Escritor sin soledad

Santa María de la Soledad es el nombre de un lugar soñado donde un amigo –ya fallecido– pretendía que yo me retirara a escribir un libro. Era un buen amigo; generoso, inteligente, interesado en todo cuanto pudiera mejorar la vida de los dominicanos. ¿Sobre qué temas escribiría yo ese libro hipotético, que ni siquiera tenía título? A mi amigo no le importaba saber acerca de que cosas trataría aquel libro. Le bastaba con que lo redactaría yo; esa era la garantía de la calidad del escrito. La hipertrofia de su afecto le daba la confianza de otorgarme “un cheque en blanco”. Repito que ni siquiera había un título que anticipara el contenido del texto.
–“Lo que tú necesitas es la soledad; estar solo bajo la protección de la madre de Dios; que es la suma de todas las madres del mundo”. Decía que los escritores eran “unos desamparados, casi huérfanos; sobre todo en estos países desordenados por el ron, el bongó, la arbitrariedad política”. El daba crédito a las afirmaciones de un joven atrevido, de lengua suelta e imaginación desbordada. Yo le decía que los escritores extranjeros no podían ayudarnos a entender lo que es esencial para los dominicanos. Ni James Joyce, ni Samuel Beckett, podrían servirnos de bastones estéticos o ideológicos.
Únicamente los escritores de nuestra propia lengua y cultura consiguen penetrar en los recovecos del hombre antillano. Joyce fue un dublinés regionalista y miope, con gran talento literario; pero, seguramente, incapaz de comprender la colonización española o la esclavitud de los negros en América. Samuel Beckett, otro dublinés atrabiliario, cuyo talento para destruir convenciones literarias en Irlanda no nos ayudaría a crearlas en Santo Domingo, donde no las hay. –“Para escapar del ruido y la necedad, crearás un caparazón hasta convertirte en una tortuga”.

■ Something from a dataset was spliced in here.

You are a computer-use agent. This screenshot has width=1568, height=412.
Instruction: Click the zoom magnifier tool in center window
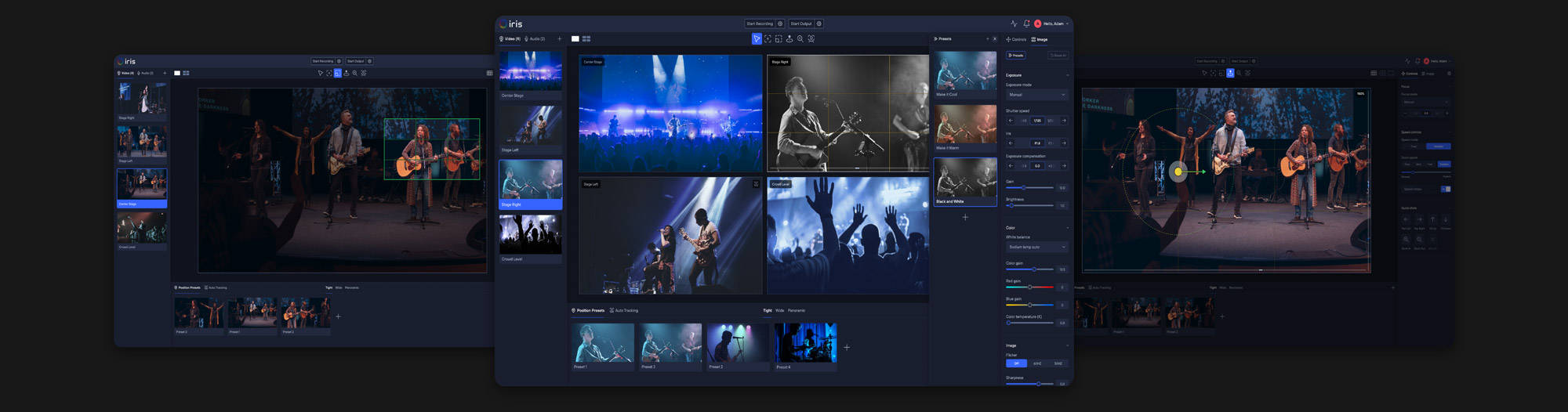click(x=800, y=38)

Mi amigo estaba empecinado en que para escribir era necesario aislarse, entrar en ese ámbito privilegiado que él llamaba la soledad. No sabía que después de una hora montado en un tren no se escucha el traqueteo de las máquinas, ni la cháchara de los pasajeros. El pellejo de la tortuga es duro; la protege; pero adentro, la tortuga, viva y coleando, no pierde sensibilidad. Los escritores son animales muy parecidos.